NCPA - National Center for Policy Analysis


December 17, 2007

Massachusetts's universal health-care plan is turning out to be more expensive than predicted.  Now the state is looking at cutting payments to doctors and hospitals next year to make ends meet, says the Boston Globe.

That fiscal reaction, which some critics of the plan warned about, sends a stark message to the other 49 states.  Massachusetts has become something of a model for the national plans proposed by Hillary Clinton and John Edwards, among others:

  • The state requires everybody to buy health insurance.
  • A subsidized health plan offered to the poor as part of the program has proved more popular than expected, and that's helping to push costs 20 percent over what the state had budgeted.
  • The tab could run $619 million for the current fiscal year, $147 million over budget, the Boston Globe reports.

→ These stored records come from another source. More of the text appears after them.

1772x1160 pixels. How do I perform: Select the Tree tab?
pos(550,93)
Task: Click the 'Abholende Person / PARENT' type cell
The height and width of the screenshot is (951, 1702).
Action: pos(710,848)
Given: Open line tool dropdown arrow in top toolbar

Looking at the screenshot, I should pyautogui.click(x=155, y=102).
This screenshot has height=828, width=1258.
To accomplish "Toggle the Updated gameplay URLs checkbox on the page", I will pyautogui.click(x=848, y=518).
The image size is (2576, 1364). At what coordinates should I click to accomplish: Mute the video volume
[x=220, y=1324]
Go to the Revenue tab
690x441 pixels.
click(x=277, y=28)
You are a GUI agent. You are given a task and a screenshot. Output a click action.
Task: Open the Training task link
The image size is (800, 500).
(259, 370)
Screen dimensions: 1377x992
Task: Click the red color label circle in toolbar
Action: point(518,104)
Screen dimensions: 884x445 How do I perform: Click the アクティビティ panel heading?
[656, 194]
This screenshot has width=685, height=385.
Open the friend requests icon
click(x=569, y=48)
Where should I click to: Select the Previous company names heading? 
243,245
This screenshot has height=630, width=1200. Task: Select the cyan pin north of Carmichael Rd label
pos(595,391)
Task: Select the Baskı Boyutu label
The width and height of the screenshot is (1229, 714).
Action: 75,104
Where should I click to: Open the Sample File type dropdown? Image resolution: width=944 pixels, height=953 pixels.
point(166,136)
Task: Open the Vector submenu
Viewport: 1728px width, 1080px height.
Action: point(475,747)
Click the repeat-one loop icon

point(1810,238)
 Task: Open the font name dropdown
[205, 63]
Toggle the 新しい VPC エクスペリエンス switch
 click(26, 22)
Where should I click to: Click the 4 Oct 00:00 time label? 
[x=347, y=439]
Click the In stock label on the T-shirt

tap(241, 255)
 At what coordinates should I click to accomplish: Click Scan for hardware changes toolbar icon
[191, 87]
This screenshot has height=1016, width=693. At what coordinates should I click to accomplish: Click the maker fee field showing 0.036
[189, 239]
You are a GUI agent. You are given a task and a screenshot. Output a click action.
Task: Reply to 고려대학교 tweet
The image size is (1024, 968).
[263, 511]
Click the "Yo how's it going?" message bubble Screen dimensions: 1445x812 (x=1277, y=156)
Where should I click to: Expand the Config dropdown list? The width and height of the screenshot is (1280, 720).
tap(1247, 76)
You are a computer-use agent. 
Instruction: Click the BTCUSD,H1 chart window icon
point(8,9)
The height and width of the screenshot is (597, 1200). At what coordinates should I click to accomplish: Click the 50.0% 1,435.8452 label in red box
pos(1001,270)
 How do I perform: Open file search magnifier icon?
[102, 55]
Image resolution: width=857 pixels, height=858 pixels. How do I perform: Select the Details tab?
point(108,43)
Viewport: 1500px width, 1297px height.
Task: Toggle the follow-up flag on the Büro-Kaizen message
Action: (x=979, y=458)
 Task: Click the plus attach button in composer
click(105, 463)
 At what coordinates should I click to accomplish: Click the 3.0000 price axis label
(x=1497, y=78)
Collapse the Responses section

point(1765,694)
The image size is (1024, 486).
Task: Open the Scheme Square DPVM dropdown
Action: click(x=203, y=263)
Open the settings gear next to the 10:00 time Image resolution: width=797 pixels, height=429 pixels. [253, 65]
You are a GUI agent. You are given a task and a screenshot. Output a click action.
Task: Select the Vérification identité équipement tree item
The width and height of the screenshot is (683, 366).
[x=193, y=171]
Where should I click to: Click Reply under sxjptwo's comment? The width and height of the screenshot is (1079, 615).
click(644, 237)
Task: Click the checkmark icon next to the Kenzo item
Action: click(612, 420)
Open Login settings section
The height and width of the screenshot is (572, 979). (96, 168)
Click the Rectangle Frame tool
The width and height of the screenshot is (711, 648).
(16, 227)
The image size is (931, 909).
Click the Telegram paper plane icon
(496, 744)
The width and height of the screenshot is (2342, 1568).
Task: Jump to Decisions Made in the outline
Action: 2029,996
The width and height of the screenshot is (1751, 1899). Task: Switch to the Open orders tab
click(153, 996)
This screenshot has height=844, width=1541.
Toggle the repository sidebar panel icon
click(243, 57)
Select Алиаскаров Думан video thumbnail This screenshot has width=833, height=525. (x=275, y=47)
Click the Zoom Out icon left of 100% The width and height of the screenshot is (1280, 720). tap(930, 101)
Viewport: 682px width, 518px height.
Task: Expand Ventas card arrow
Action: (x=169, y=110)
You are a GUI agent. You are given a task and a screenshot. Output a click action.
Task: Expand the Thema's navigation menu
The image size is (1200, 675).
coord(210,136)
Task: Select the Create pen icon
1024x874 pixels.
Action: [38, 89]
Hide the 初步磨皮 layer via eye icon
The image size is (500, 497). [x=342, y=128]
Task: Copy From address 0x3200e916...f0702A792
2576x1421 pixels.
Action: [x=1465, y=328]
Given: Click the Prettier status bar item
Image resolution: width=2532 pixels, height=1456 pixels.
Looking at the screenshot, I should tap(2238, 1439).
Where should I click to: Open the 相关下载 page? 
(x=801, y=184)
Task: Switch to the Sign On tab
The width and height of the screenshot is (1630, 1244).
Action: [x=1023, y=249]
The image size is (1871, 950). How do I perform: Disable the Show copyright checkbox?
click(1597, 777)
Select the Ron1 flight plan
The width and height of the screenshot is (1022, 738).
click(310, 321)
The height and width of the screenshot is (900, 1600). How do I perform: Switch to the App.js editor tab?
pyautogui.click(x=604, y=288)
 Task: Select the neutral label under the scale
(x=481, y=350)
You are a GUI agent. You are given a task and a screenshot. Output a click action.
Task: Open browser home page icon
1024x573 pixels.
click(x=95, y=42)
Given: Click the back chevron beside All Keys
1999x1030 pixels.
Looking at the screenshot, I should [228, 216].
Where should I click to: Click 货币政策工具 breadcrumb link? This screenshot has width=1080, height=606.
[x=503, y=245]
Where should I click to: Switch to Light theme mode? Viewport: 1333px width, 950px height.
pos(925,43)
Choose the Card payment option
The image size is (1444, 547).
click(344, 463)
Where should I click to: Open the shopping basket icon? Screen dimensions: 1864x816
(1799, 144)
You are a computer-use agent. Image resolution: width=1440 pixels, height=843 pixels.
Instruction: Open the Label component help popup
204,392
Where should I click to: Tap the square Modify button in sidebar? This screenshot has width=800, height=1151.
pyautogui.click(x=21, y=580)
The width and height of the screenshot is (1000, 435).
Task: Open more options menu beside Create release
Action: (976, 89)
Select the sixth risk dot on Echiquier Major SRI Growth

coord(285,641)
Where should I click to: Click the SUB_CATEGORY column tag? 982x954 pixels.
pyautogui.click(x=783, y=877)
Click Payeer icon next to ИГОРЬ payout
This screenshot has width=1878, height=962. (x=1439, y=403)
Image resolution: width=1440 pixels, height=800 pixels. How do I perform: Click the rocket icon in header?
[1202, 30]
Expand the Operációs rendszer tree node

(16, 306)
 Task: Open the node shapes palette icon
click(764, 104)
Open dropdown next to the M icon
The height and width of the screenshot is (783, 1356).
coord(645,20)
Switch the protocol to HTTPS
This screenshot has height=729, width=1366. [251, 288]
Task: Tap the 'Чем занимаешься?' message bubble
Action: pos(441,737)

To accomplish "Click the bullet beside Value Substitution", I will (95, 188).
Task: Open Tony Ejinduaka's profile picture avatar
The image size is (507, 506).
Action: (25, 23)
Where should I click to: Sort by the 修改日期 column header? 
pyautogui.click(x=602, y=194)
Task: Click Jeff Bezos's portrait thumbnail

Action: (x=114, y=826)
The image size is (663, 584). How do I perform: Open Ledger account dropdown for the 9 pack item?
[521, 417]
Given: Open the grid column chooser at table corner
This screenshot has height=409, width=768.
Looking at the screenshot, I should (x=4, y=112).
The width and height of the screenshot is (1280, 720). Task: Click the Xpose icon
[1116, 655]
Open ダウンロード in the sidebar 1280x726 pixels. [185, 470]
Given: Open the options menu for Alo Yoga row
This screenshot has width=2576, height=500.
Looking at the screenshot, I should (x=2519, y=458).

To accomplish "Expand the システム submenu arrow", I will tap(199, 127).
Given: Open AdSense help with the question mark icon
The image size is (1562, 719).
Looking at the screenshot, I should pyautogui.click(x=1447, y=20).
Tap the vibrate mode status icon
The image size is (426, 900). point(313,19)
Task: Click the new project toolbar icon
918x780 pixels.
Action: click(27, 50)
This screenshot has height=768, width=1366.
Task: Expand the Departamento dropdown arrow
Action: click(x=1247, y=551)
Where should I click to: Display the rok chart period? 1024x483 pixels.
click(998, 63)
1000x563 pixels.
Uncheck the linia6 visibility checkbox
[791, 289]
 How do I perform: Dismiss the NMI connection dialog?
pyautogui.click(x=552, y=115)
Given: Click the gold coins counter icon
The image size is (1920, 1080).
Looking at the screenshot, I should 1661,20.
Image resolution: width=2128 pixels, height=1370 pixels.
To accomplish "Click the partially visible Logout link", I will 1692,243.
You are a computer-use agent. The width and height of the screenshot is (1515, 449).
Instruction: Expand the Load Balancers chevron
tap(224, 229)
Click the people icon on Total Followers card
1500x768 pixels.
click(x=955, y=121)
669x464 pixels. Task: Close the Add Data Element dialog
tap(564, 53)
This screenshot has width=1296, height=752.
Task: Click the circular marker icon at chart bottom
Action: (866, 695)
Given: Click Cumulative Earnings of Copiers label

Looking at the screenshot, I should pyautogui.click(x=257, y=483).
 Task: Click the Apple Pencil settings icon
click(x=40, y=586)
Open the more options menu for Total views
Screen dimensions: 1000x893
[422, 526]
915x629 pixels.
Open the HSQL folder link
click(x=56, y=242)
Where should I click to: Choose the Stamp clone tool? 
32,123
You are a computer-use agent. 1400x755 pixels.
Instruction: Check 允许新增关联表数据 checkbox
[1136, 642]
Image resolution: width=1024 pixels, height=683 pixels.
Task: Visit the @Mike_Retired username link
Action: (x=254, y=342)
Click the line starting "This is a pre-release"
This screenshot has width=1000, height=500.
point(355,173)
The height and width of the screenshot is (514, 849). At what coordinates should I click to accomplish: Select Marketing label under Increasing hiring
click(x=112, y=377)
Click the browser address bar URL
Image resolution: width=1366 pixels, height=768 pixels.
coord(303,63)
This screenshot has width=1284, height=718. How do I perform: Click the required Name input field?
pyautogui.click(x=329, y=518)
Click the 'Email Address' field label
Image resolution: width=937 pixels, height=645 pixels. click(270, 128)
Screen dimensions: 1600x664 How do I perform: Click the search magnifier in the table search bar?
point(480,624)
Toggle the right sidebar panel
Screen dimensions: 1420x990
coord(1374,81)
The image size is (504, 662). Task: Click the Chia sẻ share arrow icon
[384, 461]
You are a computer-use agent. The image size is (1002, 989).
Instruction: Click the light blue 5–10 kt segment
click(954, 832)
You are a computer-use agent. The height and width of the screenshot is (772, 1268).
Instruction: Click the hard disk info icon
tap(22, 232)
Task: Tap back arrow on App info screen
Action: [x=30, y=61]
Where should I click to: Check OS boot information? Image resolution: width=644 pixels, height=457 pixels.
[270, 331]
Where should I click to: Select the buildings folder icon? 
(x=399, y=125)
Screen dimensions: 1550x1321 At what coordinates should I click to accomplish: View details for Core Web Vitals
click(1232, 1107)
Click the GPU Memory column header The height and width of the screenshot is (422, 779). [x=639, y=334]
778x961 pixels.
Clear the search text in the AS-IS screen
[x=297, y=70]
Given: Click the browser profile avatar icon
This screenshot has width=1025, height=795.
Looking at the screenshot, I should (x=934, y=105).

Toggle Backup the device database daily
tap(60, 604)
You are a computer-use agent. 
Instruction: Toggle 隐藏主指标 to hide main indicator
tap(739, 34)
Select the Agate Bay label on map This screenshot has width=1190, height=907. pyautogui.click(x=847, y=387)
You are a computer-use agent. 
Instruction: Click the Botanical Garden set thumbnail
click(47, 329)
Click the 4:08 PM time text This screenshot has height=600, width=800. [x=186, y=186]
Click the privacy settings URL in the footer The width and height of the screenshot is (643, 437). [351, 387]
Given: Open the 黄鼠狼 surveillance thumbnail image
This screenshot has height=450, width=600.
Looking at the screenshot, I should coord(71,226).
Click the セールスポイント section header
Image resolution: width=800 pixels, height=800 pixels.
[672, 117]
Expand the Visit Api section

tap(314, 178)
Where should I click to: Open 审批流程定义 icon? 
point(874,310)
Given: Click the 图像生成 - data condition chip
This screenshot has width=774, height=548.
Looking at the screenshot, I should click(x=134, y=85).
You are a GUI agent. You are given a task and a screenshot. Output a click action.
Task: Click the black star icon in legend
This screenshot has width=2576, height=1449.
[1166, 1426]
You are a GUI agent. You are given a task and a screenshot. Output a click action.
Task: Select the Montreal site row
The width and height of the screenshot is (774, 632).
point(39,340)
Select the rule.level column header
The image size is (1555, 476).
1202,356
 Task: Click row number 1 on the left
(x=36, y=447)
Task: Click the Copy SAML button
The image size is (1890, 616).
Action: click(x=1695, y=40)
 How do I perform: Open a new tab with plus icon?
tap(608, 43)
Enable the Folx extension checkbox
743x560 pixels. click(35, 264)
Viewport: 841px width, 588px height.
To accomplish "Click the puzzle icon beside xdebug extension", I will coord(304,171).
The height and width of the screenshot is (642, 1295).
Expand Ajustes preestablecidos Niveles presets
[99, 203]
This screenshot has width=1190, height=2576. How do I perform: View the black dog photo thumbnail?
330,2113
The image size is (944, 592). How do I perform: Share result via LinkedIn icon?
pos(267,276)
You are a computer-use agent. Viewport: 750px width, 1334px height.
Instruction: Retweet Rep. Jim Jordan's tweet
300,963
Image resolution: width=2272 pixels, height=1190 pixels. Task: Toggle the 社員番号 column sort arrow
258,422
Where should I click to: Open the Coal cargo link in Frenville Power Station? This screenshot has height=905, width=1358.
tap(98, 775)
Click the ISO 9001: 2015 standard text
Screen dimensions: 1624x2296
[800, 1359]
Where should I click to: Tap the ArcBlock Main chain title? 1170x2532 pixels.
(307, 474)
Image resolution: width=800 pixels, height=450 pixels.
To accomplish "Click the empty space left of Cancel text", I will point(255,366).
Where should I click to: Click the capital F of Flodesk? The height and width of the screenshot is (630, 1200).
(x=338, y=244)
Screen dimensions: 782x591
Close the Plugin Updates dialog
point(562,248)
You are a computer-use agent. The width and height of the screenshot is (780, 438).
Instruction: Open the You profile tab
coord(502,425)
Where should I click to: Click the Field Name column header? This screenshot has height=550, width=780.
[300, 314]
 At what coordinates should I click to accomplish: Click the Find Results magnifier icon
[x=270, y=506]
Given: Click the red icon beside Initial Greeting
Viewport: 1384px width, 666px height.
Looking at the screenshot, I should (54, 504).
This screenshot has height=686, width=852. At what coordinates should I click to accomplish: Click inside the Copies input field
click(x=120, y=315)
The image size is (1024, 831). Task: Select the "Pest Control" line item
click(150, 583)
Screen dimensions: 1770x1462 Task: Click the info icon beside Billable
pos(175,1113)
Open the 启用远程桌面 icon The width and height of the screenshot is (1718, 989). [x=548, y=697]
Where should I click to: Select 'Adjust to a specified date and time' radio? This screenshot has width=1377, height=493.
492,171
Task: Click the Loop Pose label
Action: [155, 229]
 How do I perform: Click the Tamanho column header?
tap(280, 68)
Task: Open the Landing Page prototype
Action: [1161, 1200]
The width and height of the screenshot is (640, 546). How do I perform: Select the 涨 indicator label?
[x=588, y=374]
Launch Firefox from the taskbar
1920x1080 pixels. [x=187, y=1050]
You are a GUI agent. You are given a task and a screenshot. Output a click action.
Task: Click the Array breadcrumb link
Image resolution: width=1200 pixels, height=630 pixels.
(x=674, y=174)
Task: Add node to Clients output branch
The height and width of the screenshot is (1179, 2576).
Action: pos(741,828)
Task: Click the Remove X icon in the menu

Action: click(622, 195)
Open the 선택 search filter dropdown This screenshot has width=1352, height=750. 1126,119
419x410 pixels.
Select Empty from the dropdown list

Now the board that oversees the plans has approved cuts of 3 percent to 5 percent in reimbursements to health-care providers caring for those in the subsidized plan.  The Globe suggests the cuts will bring reimbursement in line with Medicaid.

The board postponed a decision on a more controversial issue: whether to raise co-pays and other out-of-pocket costs for those whose income is above the poverty level.  Those with subsidized insurance pay much less than those with private insurance for doctor visits, prescription drugs and hospital care cost, according to the Globe.

Source: Jacob Goldstein, "Mass. To Cut Payments to Docs & Hospitals," Wall Street Journal, December 14, 2007; based upon: Alice Dembner, "Mass. panel approves changes to subsidized residents health plan," Boston Globe, December 14, 2007.